-- BEGIN PASSAGE --
4. Examine each of the groups displayed on the plot. What do you find striking? How many points are in each group? How well does this scheme indicate varying levels of migratory movement?
5. On the blank map of sample Registrtion Districts, construct a choropleth map showing the results of the grouping scheme. First devise a pattern or shading scheme to designate each of the five groups. Apply this scheme to the map.
6. What does this map reveal about migratory movements? What does it conceal?
7. Defining Groups by measures of Center and Spread. For the Registration Districts in your sample, calculate the mean, the median, and the range for the same variable.

 

Percentage Change in Population due to Migration 1851-1861

Decade	Mean	Median	Range
1851-1861

 

8. On the second dot plot, add points to indicate the position of the mean and the median.
9. Groups based on the Mean. Using the mean as the central value, create 5 groups. Start by creating a group centered on the mean; then create two additional groups above the mean and two additional groups below the mean. Use your intuition to create these four groups but be able to explain the reasoning that led to your decisions. (Optional: calculate the standard deviation of the mean, and use the SD to create the four groups surrounding the "mean" group.) Draw vertical lines to designate the five groups on the second dot plot.
10. Examine each of the groups displayed on the plot. What do you find striking? How many points are in each group? How well does this scheme indicate varying levels of migratory movement?
11. On the blank map of sample Registrtion Districts, construct a choropleth map showing the results of the grouping scheme. First devise a pattern or shading scheme to designate each of the five groups. Apply this scheme to the map.
12. What does this map reveal about migratory movements? What does it conceal?
13. Groups based on the Median. Using the median as the central value, create 5 groups. Start by creating one group centered on the median; then create two additional groups above the mean and two additional groups below the mean. Use your intuition to create these four groups but be able to explain the reasoning that led to your decisions. (Optional: calculate the values of the 20^th percentile, the 40^th percentile, the 60^th percentile, and the 80^th percentile. Use these values to create the five groups centered about the median, which is the 50^th percentile). Draw vertical lines to designate the five groups on the third dot plot.
14. Examine each of the groups displayed on the plot. What do you find striking? How many points are in each group? How well does this scheme indicate varying levels of migratory movement?
15. On the blank map of sample Registrtion Districts, construct a choropleth map showing the results of the median or quantile grouping scheme. First devise a pattern or shading scheme to designate each of the five groups. Apply this scheme to the map.
-- END PASSAGE --
-- BEGIN DATASET CONTENT --
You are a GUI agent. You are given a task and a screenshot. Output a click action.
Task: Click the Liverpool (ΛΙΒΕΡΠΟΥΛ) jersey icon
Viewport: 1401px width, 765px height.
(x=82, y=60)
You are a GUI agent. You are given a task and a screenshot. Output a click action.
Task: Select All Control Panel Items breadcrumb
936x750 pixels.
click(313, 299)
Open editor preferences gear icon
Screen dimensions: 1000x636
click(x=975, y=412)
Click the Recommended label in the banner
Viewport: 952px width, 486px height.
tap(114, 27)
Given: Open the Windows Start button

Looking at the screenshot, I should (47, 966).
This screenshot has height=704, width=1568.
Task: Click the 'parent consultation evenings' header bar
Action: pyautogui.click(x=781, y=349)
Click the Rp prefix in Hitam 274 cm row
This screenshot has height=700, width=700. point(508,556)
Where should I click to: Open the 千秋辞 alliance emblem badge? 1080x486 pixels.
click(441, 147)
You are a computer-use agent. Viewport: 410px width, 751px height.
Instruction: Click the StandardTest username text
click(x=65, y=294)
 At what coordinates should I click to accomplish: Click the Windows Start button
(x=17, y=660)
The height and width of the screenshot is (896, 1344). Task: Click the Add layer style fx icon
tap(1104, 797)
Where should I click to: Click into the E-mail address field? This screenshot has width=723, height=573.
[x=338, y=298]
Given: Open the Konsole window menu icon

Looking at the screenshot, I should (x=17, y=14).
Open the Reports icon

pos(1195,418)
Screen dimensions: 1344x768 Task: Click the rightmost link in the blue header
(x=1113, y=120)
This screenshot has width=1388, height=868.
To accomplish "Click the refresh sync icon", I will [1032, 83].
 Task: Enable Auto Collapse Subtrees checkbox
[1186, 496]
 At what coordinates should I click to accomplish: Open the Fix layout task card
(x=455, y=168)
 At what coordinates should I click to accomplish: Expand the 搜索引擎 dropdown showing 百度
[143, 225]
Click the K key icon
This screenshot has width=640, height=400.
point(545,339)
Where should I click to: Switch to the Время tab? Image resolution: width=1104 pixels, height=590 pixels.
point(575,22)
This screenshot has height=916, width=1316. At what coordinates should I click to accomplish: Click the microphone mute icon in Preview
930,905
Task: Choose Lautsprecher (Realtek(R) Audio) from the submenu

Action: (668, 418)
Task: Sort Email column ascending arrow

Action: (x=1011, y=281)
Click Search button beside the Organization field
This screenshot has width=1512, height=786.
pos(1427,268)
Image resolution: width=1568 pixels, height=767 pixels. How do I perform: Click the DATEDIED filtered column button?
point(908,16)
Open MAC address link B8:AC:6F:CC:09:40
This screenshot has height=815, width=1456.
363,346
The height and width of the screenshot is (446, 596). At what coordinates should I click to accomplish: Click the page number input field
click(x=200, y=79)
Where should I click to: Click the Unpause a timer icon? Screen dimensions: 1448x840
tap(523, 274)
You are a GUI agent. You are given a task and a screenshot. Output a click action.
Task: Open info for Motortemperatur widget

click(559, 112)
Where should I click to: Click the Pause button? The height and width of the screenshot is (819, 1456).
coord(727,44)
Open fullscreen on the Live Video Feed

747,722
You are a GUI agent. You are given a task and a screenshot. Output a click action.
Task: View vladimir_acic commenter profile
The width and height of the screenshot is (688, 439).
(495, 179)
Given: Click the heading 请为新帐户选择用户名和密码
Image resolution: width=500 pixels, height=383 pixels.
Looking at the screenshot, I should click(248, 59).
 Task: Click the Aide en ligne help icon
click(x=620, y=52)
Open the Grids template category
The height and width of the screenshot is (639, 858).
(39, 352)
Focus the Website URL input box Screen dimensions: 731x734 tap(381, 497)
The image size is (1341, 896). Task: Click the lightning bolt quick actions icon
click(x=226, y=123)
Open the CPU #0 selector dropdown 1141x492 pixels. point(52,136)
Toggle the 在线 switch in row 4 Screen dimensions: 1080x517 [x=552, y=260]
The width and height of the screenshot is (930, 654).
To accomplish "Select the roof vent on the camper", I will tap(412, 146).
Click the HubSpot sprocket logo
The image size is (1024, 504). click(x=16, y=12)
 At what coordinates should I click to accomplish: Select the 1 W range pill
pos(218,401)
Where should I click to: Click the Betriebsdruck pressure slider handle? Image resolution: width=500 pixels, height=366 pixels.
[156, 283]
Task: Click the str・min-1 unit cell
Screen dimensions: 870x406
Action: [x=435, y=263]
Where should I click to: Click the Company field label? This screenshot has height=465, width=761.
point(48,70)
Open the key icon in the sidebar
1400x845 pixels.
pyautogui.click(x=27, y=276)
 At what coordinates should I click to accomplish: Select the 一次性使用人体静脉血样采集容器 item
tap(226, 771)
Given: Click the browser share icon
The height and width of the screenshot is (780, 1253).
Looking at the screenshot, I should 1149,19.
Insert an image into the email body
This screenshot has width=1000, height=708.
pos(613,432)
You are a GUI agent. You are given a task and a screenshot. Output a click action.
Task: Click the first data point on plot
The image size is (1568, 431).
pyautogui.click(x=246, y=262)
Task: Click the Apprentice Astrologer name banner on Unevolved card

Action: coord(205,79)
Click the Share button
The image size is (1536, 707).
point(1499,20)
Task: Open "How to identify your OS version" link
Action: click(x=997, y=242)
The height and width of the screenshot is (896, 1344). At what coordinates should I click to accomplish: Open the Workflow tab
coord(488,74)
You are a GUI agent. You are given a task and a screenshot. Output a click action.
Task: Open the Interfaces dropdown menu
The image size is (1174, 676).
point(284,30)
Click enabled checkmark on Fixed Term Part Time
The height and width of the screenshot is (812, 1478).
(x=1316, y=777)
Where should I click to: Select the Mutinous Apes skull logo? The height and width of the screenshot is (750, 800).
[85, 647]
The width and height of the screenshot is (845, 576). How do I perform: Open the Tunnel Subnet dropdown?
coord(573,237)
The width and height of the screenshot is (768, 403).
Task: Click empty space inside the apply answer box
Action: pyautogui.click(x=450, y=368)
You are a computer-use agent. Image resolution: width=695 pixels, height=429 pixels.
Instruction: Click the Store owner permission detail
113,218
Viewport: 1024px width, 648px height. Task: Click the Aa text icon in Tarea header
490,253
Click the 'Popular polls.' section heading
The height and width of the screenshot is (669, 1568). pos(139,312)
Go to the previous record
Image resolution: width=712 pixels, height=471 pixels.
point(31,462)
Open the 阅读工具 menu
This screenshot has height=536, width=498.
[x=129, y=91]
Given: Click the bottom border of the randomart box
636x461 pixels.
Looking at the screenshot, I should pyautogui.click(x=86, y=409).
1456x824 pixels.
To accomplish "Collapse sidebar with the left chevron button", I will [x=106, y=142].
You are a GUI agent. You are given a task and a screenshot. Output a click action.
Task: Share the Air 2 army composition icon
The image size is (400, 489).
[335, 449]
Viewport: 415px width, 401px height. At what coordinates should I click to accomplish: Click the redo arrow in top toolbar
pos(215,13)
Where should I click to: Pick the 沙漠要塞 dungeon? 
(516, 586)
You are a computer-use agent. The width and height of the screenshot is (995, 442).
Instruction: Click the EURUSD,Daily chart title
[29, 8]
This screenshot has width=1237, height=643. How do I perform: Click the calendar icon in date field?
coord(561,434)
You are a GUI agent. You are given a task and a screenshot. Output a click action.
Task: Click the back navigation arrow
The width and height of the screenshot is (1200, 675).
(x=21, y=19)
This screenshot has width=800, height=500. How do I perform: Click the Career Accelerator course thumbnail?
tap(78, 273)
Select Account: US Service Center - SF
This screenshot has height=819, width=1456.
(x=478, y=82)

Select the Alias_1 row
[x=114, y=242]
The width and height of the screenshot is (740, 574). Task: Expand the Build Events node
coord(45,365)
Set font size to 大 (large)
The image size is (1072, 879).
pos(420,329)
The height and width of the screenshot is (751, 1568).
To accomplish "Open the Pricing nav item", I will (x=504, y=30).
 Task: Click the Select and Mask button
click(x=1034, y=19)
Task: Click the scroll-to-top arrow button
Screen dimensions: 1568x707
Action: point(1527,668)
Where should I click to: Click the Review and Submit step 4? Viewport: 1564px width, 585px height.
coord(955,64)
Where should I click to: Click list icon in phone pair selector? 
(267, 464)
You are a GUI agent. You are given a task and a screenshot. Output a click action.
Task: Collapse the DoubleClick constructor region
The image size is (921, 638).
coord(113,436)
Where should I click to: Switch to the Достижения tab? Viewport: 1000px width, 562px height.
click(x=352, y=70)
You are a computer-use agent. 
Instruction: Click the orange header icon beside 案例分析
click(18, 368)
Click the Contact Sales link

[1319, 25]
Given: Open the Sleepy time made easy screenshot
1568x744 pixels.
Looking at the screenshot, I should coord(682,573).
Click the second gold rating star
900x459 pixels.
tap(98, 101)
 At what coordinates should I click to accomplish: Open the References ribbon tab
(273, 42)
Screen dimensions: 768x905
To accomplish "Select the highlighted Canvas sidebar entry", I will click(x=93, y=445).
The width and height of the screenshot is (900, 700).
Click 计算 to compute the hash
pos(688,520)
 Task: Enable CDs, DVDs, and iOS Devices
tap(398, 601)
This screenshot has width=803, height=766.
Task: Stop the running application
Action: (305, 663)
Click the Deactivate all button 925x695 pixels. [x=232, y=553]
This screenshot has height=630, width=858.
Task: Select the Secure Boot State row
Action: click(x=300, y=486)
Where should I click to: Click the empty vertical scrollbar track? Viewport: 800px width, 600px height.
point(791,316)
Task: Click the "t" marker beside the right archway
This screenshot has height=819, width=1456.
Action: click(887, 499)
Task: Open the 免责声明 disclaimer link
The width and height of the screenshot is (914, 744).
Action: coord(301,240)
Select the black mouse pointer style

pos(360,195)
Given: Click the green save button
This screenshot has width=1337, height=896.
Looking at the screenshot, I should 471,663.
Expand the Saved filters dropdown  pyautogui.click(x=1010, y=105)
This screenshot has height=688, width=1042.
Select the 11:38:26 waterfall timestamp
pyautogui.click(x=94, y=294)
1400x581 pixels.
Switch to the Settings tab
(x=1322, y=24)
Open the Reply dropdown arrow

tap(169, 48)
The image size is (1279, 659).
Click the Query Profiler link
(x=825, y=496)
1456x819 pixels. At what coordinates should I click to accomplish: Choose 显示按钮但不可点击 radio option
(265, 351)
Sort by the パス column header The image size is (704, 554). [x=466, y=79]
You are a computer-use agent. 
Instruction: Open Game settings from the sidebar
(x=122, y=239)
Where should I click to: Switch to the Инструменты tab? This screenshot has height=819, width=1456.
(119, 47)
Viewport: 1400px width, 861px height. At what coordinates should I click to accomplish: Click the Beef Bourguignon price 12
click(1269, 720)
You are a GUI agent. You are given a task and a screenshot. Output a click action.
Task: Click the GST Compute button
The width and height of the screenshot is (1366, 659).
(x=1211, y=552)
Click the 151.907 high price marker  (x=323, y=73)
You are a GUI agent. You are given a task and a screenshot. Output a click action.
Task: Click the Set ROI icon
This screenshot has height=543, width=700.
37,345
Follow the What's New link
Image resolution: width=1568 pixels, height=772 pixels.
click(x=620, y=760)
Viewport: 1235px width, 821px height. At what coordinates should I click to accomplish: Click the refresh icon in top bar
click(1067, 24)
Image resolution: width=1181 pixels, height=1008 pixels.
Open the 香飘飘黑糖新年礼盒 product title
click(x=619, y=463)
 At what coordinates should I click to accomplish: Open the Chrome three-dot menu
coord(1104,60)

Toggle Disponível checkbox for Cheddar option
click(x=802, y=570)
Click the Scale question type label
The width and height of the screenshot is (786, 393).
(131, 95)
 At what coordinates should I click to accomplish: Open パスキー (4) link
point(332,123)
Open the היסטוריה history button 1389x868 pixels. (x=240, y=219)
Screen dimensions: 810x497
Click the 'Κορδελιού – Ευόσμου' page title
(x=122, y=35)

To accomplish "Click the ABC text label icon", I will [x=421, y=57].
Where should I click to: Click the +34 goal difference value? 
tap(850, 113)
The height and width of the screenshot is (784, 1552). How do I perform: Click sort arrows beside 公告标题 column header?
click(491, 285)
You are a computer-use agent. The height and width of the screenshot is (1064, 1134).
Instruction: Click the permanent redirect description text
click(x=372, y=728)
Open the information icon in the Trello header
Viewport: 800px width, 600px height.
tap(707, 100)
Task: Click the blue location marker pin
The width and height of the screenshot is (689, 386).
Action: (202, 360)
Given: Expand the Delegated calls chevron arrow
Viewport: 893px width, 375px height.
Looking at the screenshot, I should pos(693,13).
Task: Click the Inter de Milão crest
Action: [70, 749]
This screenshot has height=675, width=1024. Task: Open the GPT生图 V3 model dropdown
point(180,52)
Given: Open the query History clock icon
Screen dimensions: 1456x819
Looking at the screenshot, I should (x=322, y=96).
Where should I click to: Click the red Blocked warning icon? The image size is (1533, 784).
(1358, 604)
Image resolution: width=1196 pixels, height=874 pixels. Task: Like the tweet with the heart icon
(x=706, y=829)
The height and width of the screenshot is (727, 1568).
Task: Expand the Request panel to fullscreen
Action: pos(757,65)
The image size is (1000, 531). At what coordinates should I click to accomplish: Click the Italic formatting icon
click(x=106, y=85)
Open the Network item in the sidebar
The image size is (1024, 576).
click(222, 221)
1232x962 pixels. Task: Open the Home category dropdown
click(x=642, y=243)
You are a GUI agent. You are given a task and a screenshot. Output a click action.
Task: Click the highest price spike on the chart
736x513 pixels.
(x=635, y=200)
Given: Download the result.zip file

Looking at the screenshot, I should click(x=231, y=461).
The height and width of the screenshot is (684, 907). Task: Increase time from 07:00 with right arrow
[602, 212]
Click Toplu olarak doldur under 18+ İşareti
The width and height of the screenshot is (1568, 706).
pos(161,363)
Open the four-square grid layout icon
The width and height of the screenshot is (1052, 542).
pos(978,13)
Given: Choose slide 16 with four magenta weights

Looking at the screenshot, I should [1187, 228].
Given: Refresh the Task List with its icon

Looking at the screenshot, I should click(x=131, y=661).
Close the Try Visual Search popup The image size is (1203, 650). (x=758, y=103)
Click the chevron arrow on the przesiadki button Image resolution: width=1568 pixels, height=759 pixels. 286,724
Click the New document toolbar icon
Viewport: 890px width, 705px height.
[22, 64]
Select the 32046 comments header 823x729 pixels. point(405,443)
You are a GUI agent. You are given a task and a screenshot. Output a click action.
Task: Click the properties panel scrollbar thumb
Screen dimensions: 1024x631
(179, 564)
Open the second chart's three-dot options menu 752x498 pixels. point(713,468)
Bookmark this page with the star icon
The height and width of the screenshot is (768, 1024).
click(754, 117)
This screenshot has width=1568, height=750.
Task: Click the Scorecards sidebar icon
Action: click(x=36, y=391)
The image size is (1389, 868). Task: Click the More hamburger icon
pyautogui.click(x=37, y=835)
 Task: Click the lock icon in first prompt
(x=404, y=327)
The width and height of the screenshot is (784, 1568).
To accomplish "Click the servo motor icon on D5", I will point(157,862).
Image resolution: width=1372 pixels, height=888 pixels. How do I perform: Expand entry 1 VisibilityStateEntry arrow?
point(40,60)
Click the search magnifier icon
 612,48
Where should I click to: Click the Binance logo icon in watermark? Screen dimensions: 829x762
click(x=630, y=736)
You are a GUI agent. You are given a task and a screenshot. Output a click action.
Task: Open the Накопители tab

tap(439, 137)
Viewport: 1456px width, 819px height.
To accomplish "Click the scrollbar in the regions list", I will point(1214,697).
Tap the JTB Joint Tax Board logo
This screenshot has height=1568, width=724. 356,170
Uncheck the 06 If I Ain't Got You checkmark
-- END DATASET CONTENT --
*SET EXERCISE*:
List every percentile that the exercise on grouping migration data mentions.

*ANSWER IN FULL*:
20th percentile, 40th percentile, 50th percentile, 60th percentile, 80th percentile